Choisir l’hospitalité
Je ne saurais mieux traduire mes vœux pour la nouvelle année qu’en reprenant le titre du très intéressant supplément mensuel de l’hebdomadaire Témoignage Chrétien : « Choisir l’hospitalité ».
Dans l’éditorial qui ouvre ce dossier, on peut lire ceci : « Nous avons découvert que l’hospitalité n’est pas seulement affaire de bon sentiment ou de générosité, elle est tout simplement la condition de notre humanité. (…) Accueillir, c’est toujours être accueilli.

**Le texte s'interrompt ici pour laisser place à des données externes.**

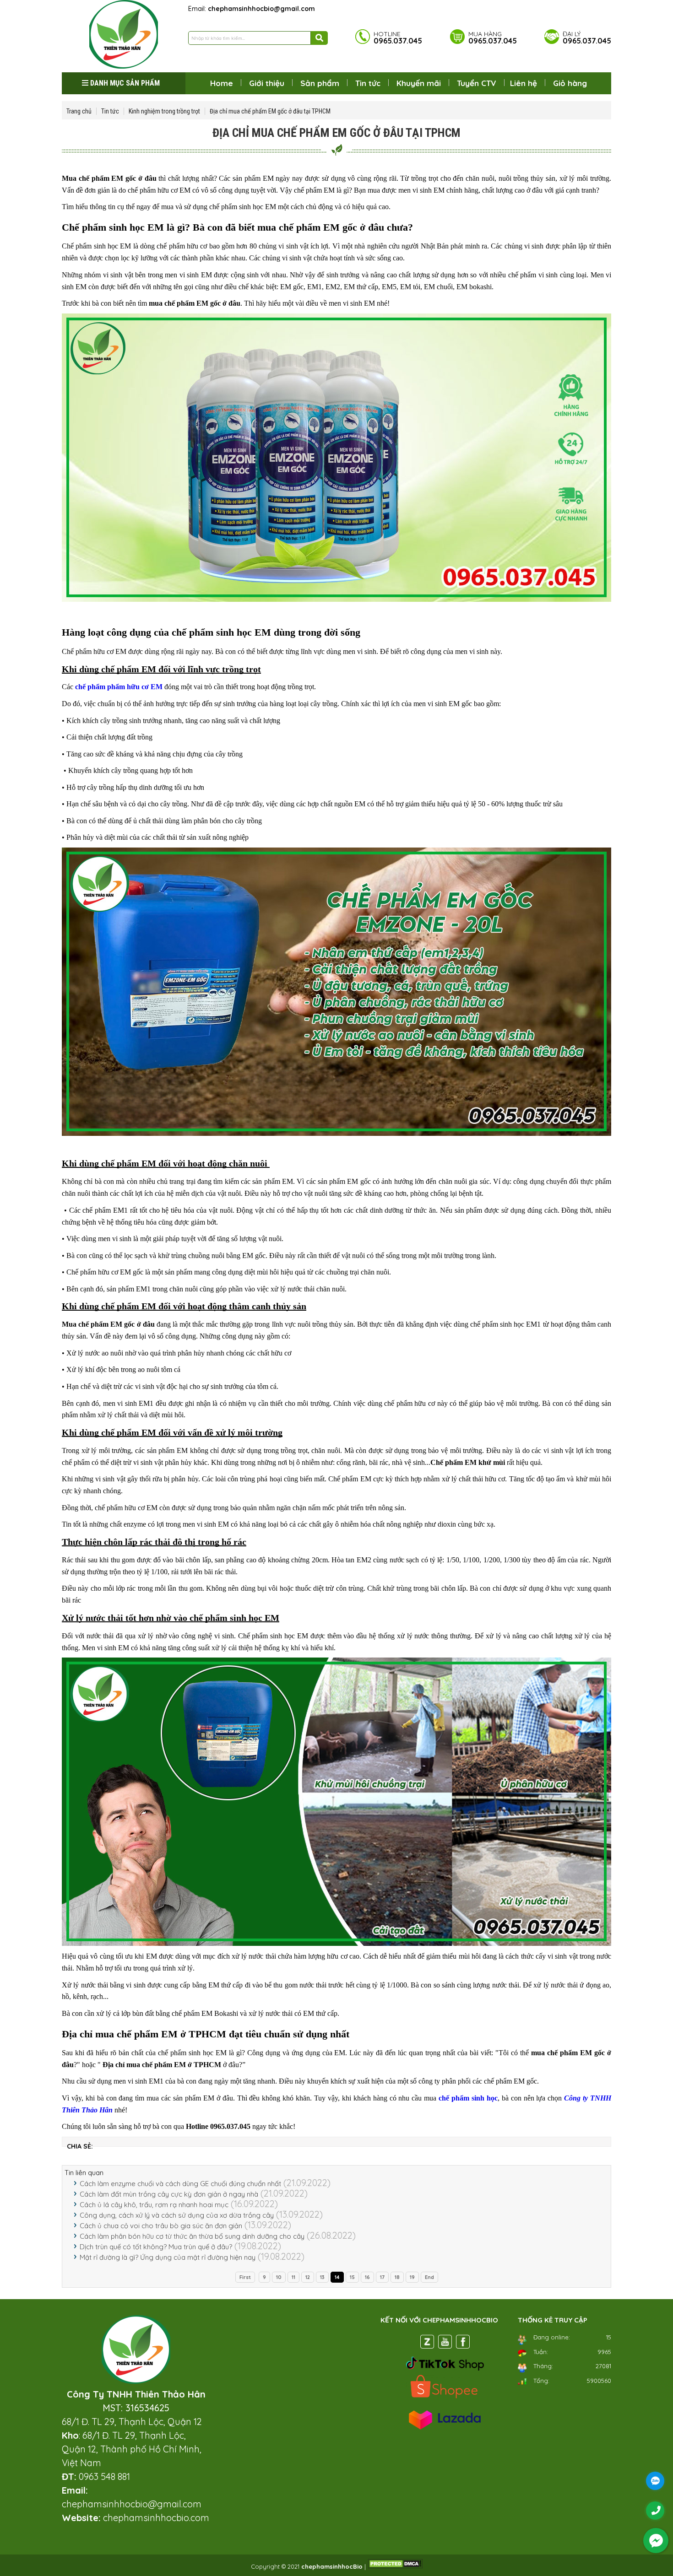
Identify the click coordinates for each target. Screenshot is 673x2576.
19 (412, 2277)
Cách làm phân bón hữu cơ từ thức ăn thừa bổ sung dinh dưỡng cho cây (192, 2236)
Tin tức (367, 83)
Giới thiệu (266, 83)
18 (397, 2277)
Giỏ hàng (570, 83)
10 (279, 2277)
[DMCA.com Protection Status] (395, 2566)
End (429, 2277)
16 (367, 2277)
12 (307, 2277)
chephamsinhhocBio (332, 2566)
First (245, 2277)
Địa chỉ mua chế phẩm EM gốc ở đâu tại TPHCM (270, 111)
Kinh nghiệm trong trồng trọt (164, 111)
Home (221, 83)
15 (352, 2277)
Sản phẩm (319, 83)
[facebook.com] (463, 2343)
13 (322, 2277)
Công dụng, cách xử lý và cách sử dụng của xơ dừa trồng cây (177, 2215)
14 (337, 2277)
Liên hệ (523, 83)
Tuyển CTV (476, 83)
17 (382, 2277)
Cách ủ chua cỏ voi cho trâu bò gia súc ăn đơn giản (161, 2225)
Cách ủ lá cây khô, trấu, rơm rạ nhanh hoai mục (154, 2204)
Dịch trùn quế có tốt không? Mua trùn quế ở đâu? (156, 2246)
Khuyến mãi (418, 83)
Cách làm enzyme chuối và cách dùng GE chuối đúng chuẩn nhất (180, 2183)
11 (293, 2277)
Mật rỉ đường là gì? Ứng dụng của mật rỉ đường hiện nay (167, 2257)
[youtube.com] (445, 2343)
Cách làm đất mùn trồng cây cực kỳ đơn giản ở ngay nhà (169, 2194)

Oui, l’hospitalité met radicalement en jeu notre humanité, elle n’est pas affaire de guichet et de visa » 1.
L’année 2014 sera celle des élections municipales et européennes, qui risquent d’être l’occasion de dérapages nationalistes et xénophobes. Il est important, au moment où Geneviève Jacques, la nouvelle présidente de la CIMADE, dénonce « un climat ambiant de plus en plus pollué par des propos toxiques qui se répandent de différentes manières, parfois de façon grossière, sous forme d’injures racistes scandaleuses et de déchaînement de paroles nauséabondes dans les réseaux sociaux ou, d’une façon plus policée en apparence, mais non moins empoisonnées, proférés par des hommes politiques décomplexés » 2, de retrouver le rôle essentiel de l’hospitalité.
Cette question se situe au cœur de l’aventure humaine comme l’avait admirablement exposé le philosophe Paul Ricoeur dans une Conférence donnée en 1997 aux Semaines Sociales de France 3. Ce texte s’appuie sur l’exhortation biblique à l’hospitalité : « L’étranger qui réside chez vous sera pour vous comme un compatriote, et tu l’aimeras comme toi-même, car vous avez été étrangers au pays d’Égypte » 4. Et en effet, l’étranger va nous ébranler dans ce que Ricœur appelle « ce pouvoir discrétionnaire qui est pour nous rassurant et qui conforte la certitude de savoir ce à quoi nous appartenons, à défaut de savoir qui nous sommes ». Alors commence un itinéraire de déstabilisation, la découverte de notre propre étrangeté. Comme l’analyse Ricoeur : « l’identité profonde, celle qui correspond à la question “qui suis-je ?”, et que masque l’identité d’appartenance, se découvre tout d’un coup d’une incroyable fragilité ».
Ainsi, bien loin de l’image de la charité exercée vers des exclus par des personnes installées dans un confort matériel et idéologique, il s’agit de partager une aventure commune avec tous les hommes et de savoir ensemble habiter cette terre dont nul ne peut se dire le possesseur absolu.
Écoutons encore Paul Ricoeur : « L’hospitalité peut se définir comme le partage du “chez soi”, la mise en commun de l’acte et de l’art d’habiter. J’insiste sur le vocable habiter : c’est la façon d’occuper humainement la surface de la terre. C’est habiter ensemble. À cet égard je ferai remarquer que le mot œcuménisme vient du mot grec qui signifie terre habitée. Eh bien, l’hospitalité s’inscrit à la racine morale de l’acte d’habiter ensemble » 5.
Bernard Ginisty
1 – Supplément mensuel au n°3568 de
l’hebdomadaire Témoignage Chrétien du 26 décembre 2013, page 1 www.temoignagechretien.fr <http://www.temoignagechretien.fr>
2 – Geneviève Jacques : Quand les plus beaux mots deviennent des gros mots. Idem, pages 41-42
3 – Paul Ricoeur : Étranger, moi-même. Conférence donnée au cours de la session 1997 des Semaines Sociales de France : L’immigration, défis et richesses.
Cf.
www.ssf-fr.org <http://www.ssf-fr.org>.
4 – Lévitique 19, 34
5 – Dans le dossier de Témoignage Chrétien, on peut lire une illustration concrète de cet art d’habiter ensemble à travers le Témoignage de Jo Spiegel, maire de Kingersheim,
président délégué de Mulhouse-Alsace-Agglomération, intitulé : Accueillir les Manouches. L’expérience « voie médiane. Il écrit
ceci : « Il n’y a pas de fraternité qui n’est pas construite et la démocratie n’est pas théorique, elle se construit avec, par et pour les gens. L’exigence de la fraternité vaut
pour tous : élus, habitants et population manouche. Pour un homme politique, ce projet et un sujet casse-gueule. Si on ne le faisait pas, on ne prenait pas de risque, on ne faisait pas de
vague, on n’aurait pas eu de critiques. Mais cela aurait été injuste et indigne de nous. Car la première responsabilité d’un élu, c’est le courage. C’est aussi le courage d’un chrétien engagé. Il
faut être à la pointe du combat républicain » page 44.